Contracts – If it’s not in writing, your dispute is a lose-lose
We’ve published a number of articles on concerning construction contracts. Construction contracts are notoriously complex and large, and its not uncommon for a construction project to have stacks of documents legally outlining the obligations of the parties involved with that project. Previously, we’ve discussed the importance of the contents of your construction contract (i.e., flow-down provisions, pay-when-paid clauses, indemnity provisions, etc.).

The purpose of this article is to just stress the importance of having any contract at all. Construction companies of all shapes and sizes sometimes find themselves with a construction project, or a relationship with a subcontractor or supplier, but without a written contract.

In many instances, a written contract is legally required. Beyond these requirements, however, if you become involved with a construction dispute without a contract between the parties, you may be in for an expensive and trying legal experience. Perhaps you’ll be faced with a lose-lose situation.
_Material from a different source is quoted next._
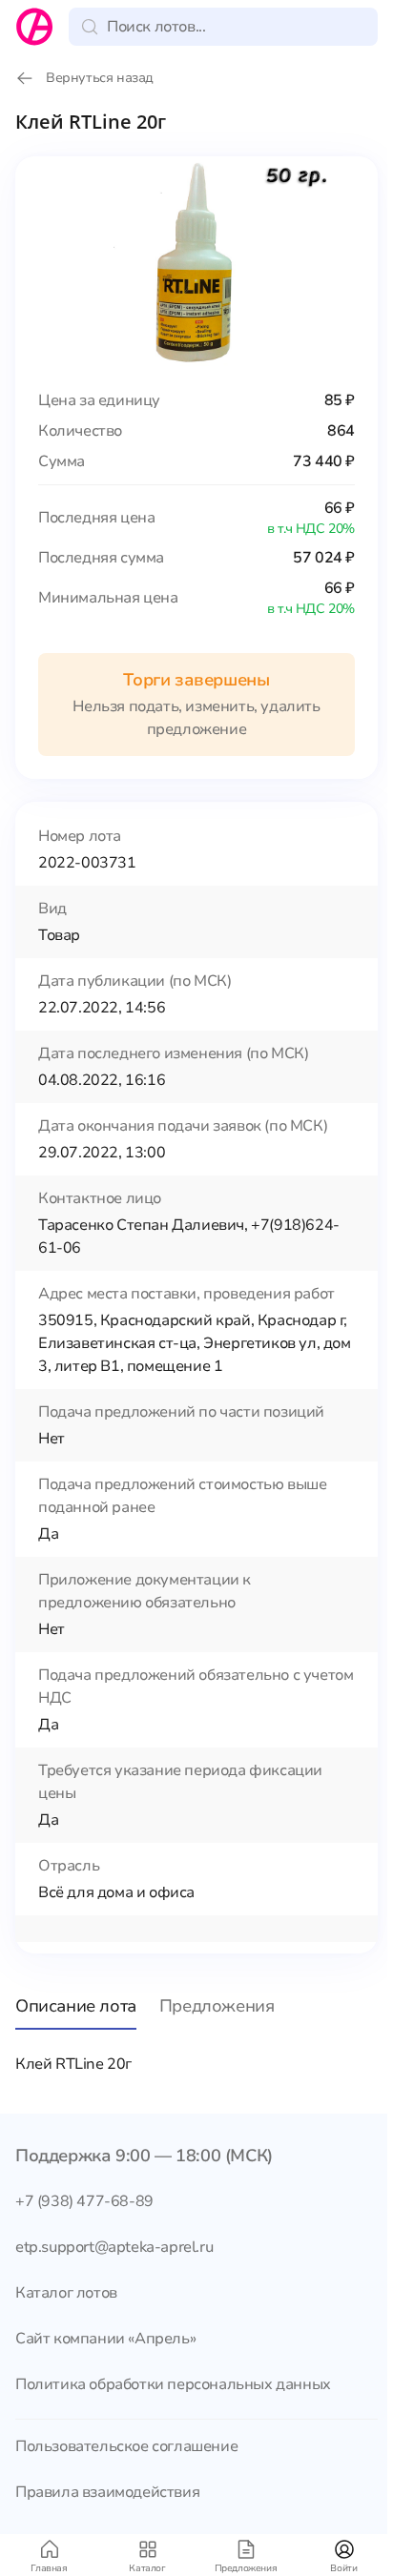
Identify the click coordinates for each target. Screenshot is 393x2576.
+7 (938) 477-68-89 (84, 2201)
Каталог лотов (66, 2292)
Without a contract defining the roles and duties of the parties, identifying the agreement struck during more cooperative days can be very difficult, if not impossible.

Unfortunately, these types of disputes oftentimes wind up in court with one party aggressively asserting that the agreement was one thing, and the other party aggressively asserting the opposite. The risk of going to trial based on self-serving testimony is high for both parties, resulting in an unfavorable settlement for the side with the least concrete support.

As you begin the new year, consider the contract needs of your organization. Prepare contracts that can be used for small and large projects, or something that can be easily presented to a new subcontractor for signing before work begins. While there are many contract forms available on the web, each company is different and has different contractual needs. If you can afford it, the advice and counsel of an attorney will benefit you greatly in case of a future dispute.